Este é um ensaio musical-biográfico. Interessam aqui as histórias que entraram na música - e as músicas que entraram para a história.

Roberto Carlos quase nunca escreveu músicas de teor político. (Talvez a única exceção seja "Verde e Amarelo", para saudar a Nova República em 1985.) E, no entanto, é possível, a partir de suas canções, montar trilhas sonoras para 50 anos de história do Brasil. Para mencionar um único exemplo, "Eu Sou Terrível", sucesso da "Jovem Guarda", acabaria associada ao filme O Ano em Que Meus Pais Saíram de Férias (2006), de Cao Hamburger, que tem como pano de fundo a luta armada dos anos 70.

O auge de Roberto Carlos, aliás, coincide com a ditadura militar. Não há relação entre uma coisa e outra - e isso precisa ser dito com todas as letras porque o cantor enfrenta críticas pela atitude conformista desde os tempos do iê-iê-iê. Mas é um fato: seu primeiro grande sucesso, "O Calhambeque", data de 1964, e um dos últimos da fase áurea, "Caminhoneiro", de 1984.
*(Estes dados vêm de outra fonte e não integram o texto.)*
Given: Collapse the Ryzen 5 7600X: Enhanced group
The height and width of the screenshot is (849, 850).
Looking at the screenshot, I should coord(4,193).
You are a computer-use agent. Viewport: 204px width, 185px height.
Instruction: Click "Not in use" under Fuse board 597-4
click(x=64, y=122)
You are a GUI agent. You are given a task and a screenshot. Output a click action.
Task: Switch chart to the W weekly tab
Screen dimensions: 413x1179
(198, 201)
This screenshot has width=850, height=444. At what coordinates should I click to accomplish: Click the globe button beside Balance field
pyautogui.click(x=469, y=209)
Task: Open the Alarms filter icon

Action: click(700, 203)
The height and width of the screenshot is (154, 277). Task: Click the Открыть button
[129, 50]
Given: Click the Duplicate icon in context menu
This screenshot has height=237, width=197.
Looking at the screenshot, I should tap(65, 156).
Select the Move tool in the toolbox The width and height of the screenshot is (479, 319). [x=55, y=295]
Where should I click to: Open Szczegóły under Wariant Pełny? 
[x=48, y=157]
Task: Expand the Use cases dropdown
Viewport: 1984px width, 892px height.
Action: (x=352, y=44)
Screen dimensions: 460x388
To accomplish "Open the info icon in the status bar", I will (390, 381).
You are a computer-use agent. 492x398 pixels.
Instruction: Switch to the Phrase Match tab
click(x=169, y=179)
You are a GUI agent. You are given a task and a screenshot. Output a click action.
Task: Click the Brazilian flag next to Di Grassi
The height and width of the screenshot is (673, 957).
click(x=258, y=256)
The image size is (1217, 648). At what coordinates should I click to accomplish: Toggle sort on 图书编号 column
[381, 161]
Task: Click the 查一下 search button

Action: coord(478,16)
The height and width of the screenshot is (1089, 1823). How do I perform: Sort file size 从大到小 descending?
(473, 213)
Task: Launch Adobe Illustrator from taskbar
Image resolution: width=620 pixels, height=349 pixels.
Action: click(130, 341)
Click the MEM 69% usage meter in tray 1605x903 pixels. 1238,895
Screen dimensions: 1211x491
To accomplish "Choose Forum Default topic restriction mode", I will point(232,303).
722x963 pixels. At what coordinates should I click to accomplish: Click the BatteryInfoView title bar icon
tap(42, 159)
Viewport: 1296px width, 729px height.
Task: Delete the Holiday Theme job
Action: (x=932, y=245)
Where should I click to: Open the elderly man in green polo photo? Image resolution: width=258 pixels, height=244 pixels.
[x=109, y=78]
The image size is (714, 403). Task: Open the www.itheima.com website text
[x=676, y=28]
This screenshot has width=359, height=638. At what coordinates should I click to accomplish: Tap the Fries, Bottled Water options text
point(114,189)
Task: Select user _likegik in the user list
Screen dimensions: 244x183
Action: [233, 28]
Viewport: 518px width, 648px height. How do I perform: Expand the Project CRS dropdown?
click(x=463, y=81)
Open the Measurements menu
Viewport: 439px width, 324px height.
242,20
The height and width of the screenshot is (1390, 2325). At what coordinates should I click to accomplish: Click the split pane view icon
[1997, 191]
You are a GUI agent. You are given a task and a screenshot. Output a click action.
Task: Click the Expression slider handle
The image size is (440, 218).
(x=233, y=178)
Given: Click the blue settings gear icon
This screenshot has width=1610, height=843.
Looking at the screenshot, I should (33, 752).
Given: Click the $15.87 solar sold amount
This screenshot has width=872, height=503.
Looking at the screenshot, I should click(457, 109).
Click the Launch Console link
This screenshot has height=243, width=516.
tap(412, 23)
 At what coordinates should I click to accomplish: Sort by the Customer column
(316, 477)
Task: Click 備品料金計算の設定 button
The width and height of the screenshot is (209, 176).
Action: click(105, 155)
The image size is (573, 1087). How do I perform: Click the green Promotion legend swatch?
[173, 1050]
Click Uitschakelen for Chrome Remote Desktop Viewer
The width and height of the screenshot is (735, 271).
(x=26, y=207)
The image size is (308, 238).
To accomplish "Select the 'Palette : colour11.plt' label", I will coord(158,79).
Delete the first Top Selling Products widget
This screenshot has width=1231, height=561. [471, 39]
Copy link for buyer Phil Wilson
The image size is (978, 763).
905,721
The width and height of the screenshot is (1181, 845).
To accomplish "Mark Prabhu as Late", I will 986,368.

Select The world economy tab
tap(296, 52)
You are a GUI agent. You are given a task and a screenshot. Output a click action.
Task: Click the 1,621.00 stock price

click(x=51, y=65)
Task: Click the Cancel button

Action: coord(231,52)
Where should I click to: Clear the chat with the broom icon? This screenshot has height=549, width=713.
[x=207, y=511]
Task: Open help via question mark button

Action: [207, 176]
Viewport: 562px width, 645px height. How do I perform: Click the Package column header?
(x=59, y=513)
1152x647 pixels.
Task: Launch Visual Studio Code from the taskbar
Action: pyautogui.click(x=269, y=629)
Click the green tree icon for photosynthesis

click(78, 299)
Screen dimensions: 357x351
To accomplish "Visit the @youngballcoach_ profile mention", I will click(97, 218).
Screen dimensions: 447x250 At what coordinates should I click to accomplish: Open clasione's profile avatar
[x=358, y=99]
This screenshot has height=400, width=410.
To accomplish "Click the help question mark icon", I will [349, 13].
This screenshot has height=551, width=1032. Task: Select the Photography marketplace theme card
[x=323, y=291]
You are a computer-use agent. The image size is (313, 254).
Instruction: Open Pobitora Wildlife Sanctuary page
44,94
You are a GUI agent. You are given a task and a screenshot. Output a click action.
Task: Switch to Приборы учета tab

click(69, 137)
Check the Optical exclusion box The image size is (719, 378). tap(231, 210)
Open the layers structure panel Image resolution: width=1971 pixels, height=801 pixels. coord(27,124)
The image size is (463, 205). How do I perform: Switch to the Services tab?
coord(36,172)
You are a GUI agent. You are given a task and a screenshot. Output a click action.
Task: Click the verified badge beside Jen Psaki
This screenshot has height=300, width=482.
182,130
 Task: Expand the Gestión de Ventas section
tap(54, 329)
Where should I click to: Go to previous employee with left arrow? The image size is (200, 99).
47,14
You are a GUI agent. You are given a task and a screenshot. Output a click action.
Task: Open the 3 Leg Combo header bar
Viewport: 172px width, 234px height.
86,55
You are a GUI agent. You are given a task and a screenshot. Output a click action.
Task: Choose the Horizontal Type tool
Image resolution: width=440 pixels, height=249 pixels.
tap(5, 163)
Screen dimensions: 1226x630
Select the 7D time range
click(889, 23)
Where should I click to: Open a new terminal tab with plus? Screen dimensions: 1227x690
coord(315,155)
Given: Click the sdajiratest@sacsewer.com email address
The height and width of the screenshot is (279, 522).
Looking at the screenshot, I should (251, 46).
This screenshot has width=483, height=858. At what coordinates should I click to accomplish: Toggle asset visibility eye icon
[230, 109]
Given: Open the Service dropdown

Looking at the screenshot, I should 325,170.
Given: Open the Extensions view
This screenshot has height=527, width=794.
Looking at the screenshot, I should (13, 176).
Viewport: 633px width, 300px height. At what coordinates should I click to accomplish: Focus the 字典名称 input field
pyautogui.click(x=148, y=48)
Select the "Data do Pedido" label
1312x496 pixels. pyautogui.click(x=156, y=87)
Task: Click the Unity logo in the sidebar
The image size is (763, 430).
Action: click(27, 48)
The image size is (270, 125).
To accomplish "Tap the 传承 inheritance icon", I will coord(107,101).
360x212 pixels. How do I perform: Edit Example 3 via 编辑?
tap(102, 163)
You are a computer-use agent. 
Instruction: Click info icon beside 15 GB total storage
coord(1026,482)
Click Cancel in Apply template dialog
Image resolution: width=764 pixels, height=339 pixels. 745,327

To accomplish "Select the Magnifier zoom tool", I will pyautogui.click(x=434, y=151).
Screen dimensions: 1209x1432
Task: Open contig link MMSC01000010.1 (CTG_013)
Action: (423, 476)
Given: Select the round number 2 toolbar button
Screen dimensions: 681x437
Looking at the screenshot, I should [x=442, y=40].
Antes de 1964, Roberto Carlos era apenas um jovem promissor em formação. Esse é o assunto do primeiro capítulo, que começa em Cachoeiro de Itapemirim, onde o menino Zunga tem lições de música e vida que jamais esquecerá. O capítulo seguinte trata da "Jovem Guarda". É nessa fase que gostar de Roberto Carlos era, para os que se sentiam patrulhados, um "vício secreto", como diz Nelson Motta. O terceiro capítulo aborda aquele que talvez seja o melhor Roberto Carlos: o compositor inspirado e o intérprete perfeccionista, que faz a passagem do soul para as baladas românticas dos anos 70.

Haveria, mais adiante, um declínio na produção musical de Roberto Carlos, algo de que se fala no capítulo 4. O período se inicia com uma polêmica da qual ele sai desgastado, ao apoiar a censura ao filme Je Vous Salue, Marie, em 1986. Mas essa é também a fase em que o cantor se supera, e, nos shows, amparado pelo repertório dos anos anteriores, sustenta o sucesso de uma carreira que o levou a vender mais de 100 milhões de álbuns no mundo todo, o único latino a atingir tal marca.

O último capítulo pode ser lido como um guia da recepção de Roberto Carlos por novos intérpretes e jovens roqueiros. A geração Coca-Cola de que falava Renato Russo entrava em campo para reverenciar o rei, aquela espécie de guaraná. Isso é que é.


Fonte: PILAGALLO, Oscar. Apresentação. In: ─ . Roberto Carlos. São Paulo: Publifolha, 2008, pp. 8-12, “Folha Explica”, n. 79.